XIX

The feeling of inferiority and lacking control nibbled on my self-esteem. Peter had covered me slowly in his strings with which he now regulated me like a puppeteer. I hated this feeling, so the only choice left was to cut the ties, even though without him I would be nothing else than the lifeless doll I used to be.

I shoved him away from me. " Stop being a reckless prick, Peter. It's making me ill, I am not your property to play with when you desire to. Even if I am now obliged to serve you or do some other fucked up things because of this whole alpha-werewolf-stuff, I still have feelings as well as something called self-respect. So do not mess with me. "

At least, eventually I found some strength to show him his limits, though, I was already convinced this was hardly the case. Peter would seem like this type of guy to never back off if he truly wanted it. He just attempted other ways to reach his goal.
So, instead of letting me have my peace, he offered me to dine late at night.
I accepted with a ravenous stomach. I did not remember the last time I had a normal sized meal. So I practically had no choice other than starving myself and between death and a dinner with Peter, I would definitely take the latter. Seriously, who wouldn't?

Due to the circumstances, my last meal probably was around two or three days ago.
Thus, one could imagine how the spaghetti carbonara with the medium-rare steak infused me with utter content. Despite my urge to wolf down the food like a maniac, I silently ate one bite after the other.
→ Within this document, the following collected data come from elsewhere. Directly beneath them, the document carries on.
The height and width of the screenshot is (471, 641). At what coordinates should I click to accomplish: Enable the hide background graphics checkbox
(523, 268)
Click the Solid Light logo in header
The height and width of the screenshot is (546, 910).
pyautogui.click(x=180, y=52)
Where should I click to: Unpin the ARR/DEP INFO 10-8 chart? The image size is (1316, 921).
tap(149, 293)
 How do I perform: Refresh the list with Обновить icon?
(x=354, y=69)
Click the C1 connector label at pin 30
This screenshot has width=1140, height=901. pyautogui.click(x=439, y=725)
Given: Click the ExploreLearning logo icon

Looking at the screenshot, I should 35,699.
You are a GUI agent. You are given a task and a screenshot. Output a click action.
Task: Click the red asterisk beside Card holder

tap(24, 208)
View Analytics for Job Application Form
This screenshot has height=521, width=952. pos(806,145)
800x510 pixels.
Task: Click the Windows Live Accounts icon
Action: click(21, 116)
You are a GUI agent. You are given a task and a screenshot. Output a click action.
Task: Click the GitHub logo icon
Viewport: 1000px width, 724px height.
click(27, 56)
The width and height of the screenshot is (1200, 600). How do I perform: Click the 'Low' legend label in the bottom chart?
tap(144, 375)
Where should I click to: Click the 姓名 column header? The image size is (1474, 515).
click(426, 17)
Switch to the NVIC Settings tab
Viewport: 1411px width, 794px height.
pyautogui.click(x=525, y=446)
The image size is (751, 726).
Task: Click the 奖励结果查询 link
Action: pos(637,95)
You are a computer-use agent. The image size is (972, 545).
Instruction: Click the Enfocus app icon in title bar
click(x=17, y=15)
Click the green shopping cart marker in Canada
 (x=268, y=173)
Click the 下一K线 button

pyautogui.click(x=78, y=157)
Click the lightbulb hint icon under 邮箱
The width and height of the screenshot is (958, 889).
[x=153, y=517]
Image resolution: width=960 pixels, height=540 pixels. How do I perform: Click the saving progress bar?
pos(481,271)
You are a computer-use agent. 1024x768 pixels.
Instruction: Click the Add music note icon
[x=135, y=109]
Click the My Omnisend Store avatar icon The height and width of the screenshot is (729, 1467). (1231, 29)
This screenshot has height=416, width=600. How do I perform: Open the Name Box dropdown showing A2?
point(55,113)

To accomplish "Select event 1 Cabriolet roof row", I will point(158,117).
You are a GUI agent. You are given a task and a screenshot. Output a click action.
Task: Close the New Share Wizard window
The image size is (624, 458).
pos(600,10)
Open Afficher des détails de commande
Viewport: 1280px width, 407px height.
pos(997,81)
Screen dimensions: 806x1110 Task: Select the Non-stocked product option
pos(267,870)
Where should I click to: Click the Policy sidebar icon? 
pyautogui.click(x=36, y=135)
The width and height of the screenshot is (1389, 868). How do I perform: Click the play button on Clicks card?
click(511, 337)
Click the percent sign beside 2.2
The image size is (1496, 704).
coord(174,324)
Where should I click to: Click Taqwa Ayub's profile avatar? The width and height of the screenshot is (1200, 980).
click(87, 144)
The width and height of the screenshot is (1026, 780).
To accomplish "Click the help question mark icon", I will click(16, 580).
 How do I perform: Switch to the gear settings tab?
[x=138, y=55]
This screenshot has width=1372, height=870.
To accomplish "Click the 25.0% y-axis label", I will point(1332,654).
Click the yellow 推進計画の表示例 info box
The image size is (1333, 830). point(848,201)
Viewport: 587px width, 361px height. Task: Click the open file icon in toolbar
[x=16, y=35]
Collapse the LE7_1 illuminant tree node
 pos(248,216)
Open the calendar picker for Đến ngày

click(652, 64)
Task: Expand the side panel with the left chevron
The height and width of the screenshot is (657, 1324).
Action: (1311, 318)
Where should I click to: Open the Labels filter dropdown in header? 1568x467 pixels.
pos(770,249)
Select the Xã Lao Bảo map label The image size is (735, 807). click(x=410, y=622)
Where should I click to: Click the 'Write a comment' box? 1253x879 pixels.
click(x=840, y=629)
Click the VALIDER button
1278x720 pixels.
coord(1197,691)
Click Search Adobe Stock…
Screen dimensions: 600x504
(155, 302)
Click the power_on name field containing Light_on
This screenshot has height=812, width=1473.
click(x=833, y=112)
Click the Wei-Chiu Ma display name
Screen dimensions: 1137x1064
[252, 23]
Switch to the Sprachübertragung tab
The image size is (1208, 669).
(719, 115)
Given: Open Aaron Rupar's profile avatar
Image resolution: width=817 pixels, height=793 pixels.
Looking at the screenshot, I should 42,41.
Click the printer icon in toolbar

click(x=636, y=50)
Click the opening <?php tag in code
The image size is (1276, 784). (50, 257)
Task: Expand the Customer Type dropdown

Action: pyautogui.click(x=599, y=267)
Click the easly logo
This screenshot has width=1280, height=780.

I did not want to look like an impolite prick even in front of this douche bag.

Although my attempts to keep my mouth shut succeeded, I still could not bring myself to not look at him though. Despite all the hardship he has given to me, my body longed after him with every cell. He attracted me just too much like an addiction I could not refrain from taking.

Nonetheless, eventually this tensed silence started to bug me, hence at least some awkward small talk would be able to ease the atmosphere. So I decided to go for it:
" Peter, can werewolves transform into real wolves as well? ", I suddenly asked out of the blue.
There are a million questions to ask and I chose to ask him about that. What about this upcoming full moon or simply which day of the week we had. I mentally sighed.
Yeah, small talk was never my strong point I suppose, although the question could give me a clue regarding my dreams or nightmares.

As he looked up, our eyes met once again. I swore, my heart skipped a beat at this moment. 
" Kind of, only certain werewolves mainly born ones are able to do so. Why do you ask?"
" Curiosity", I responded nonchalantly despite my heart beating being higher than any doctor or nurse would consider healthy. No need to raise his suspicion against me or to get him involved into my mess any further.
Before my next step took place, I designed a small strategy how to smartly continue this indirect interrogation without being too obvious.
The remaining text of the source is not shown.